WHAT THE TASK ASKS – Set down each record that follows exactly. Drop the images.

Dataset items –
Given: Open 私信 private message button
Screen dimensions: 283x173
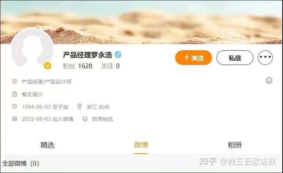Looking at the screenshot, I should click(x=235, y=58).
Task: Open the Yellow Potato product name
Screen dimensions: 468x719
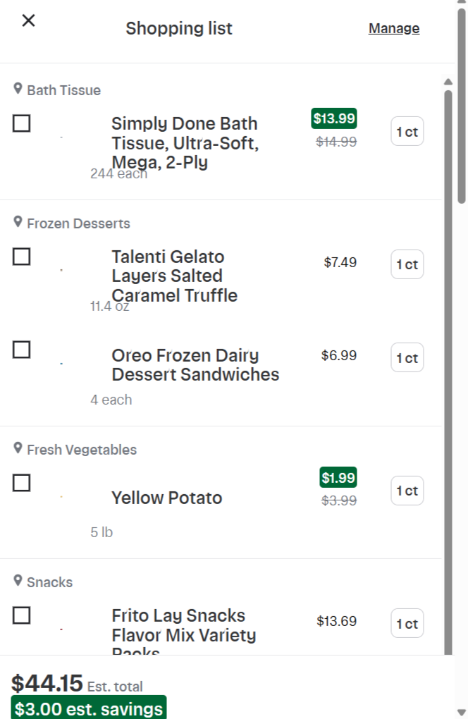Action: (167, 498)
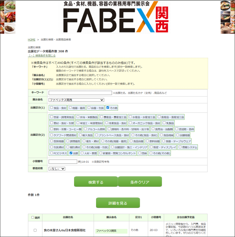Click the FABEX関西 logo banner
The height and width of the screenshot is (237, 235).
(116, 17)
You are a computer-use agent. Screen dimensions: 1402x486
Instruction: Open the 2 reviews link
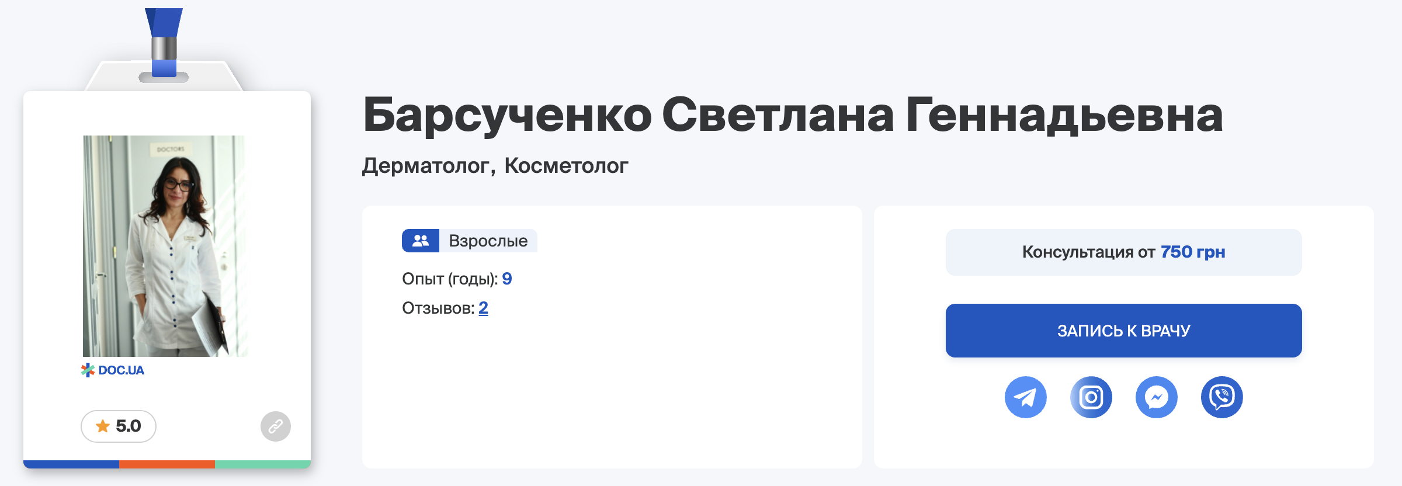click(483, 308)
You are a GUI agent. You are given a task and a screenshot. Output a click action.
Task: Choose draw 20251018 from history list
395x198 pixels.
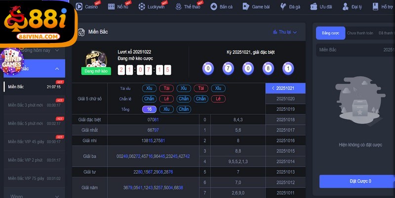[x=285, y=119]
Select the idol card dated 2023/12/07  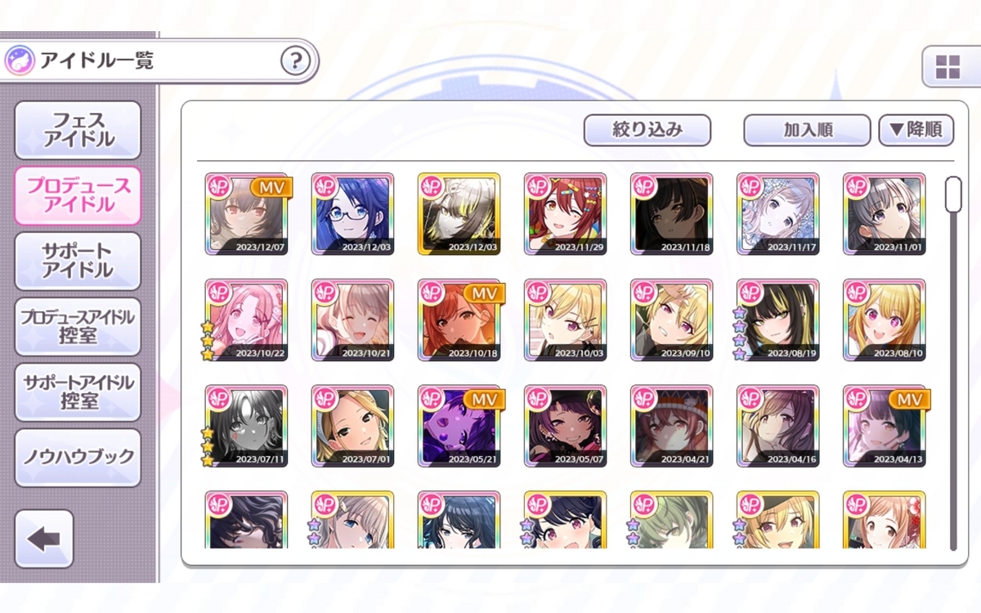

WRITTEN ANSWER –
Given: Open 私信 private message button
Screen dimensions: 283x173
Looking at the screenshot, I should click(x=235, y=58).
Task: Open the Yellow Potato product name
Screen dimensions: 468x719
Action: (167, 498)
Click the FABEX関西 logo banner
The height and width of the screenshot is (237, 235).
(116, 17)
You are a computer-use agent. Screen dimensions: 1402x486
Instruction: Open the 2 reviews link
click(483, 308)
You are a GUI agent. You are given a task and a screenshot. Output a click action.
Task: Choose draw 20251018 from history list
395x198 pixels.
[x=285, y=119]
Select the idol card dated 2023/12/07  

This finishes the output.